目が点になる近野を置き去りにして、高遠が何か言っている。
「母がたの伯母がアメリカ人と結婚してて、その息子が俳優を目指してるとは聞いてたんだ。しばらく会ってないけど、そういえば一昨年くらいに大きな役に抜擢されたって言ってた気はする。この映画の事だったんだな」
「……」
「親戚のよしみで、多分、頼めば試写会のチケットくらいなら手に入るけど、いるか?」
反応が鈍ったこちらをどう思ったのか、高遠は気まずそうに明後日の方向を向く。
「そこまで好きな映画ならと思ったんだが、余計な世話か」
「親戚がハリウッド映画に……」
そんな事、あり得るんだろうか。
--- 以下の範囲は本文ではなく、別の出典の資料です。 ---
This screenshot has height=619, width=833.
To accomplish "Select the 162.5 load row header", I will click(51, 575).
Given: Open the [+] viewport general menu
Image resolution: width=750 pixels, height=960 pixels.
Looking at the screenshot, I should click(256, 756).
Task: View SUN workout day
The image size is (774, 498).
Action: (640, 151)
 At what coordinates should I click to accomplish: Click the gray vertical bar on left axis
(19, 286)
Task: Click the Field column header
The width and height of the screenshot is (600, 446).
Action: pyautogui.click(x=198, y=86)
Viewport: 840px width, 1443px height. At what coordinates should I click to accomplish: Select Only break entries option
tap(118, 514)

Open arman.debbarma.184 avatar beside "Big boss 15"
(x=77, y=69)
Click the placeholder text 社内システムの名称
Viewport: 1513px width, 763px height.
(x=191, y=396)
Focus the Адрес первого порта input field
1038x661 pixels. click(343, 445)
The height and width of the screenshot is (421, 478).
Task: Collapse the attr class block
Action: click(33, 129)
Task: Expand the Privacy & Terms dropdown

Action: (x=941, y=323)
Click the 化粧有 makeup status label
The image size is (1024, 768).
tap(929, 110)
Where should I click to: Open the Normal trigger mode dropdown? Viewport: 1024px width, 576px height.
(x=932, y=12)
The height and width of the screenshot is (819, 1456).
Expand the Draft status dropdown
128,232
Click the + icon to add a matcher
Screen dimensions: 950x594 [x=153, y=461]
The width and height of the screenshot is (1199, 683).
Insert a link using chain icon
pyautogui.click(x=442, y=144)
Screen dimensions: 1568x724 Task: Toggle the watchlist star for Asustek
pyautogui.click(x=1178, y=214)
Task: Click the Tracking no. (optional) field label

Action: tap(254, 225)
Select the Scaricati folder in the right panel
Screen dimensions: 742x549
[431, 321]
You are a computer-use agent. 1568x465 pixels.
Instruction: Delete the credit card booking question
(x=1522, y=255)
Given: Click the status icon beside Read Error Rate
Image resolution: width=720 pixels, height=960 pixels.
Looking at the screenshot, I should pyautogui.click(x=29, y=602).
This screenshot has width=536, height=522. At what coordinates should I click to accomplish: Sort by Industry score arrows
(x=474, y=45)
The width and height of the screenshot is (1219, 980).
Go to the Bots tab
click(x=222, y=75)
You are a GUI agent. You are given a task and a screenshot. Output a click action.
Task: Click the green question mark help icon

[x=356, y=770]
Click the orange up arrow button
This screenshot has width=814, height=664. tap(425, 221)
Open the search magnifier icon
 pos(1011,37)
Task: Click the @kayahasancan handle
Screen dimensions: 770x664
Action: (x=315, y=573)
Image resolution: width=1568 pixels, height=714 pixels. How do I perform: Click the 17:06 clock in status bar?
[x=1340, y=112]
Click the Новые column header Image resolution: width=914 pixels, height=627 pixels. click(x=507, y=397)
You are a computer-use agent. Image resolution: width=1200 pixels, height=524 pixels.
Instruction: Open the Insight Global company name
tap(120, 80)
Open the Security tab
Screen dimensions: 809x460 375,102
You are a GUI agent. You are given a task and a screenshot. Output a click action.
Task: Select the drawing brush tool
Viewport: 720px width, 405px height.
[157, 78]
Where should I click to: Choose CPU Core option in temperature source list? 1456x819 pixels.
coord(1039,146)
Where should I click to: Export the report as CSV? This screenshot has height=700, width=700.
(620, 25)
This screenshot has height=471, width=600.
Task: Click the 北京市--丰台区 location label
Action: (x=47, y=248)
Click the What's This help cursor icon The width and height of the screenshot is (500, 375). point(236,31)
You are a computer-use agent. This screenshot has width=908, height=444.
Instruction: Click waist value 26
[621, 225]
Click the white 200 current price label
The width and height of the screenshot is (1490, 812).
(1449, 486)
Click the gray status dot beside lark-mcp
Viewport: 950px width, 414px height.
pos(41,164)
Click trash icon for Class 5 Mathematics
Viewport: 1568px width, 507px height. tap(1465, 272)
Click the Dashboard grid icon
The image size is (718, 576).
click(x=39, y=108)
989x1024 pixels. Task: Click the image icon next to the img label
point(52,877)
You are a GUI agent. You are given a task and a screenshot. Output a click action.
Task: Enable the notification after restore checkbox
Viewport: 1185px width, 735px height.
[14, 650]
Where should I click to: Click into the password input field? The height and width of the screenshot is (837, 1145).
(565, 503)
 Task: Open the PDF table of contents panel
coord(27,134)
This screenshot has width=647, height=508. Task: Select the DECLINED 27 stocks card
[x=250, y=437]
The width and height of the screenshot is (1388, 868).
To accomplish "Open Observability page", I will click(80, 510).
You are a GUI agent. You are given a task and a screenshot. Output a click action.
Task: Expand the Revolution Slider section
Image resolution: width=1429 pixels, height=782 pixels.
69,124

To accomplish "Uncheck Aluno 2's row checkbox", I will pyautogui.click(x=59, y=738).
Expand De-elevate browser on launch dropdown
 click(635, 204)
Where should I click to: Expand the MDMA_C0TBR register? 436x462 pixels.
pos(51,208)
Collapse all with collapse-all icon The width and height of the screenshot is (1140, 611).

だが高遠がこの手の冗談を言う人間には見えない。そうこうしている内に、買い物袋を持った雫がこちらにやってきた。彼女はいまだ開かれたままの映画雑誌のページを見て瞳を輝かせた。
「アルの出る映画ね。しばらく会ってないけど、元気そうでなによりだわ」
親しげに『従兄弟』の活躍を喜ぶ同級生達に、気が遠退きかける。
彼らは文化圏が違うどころではない。生きてる星が違う、くらいの衝撃に、近野の頭は暫くショートした。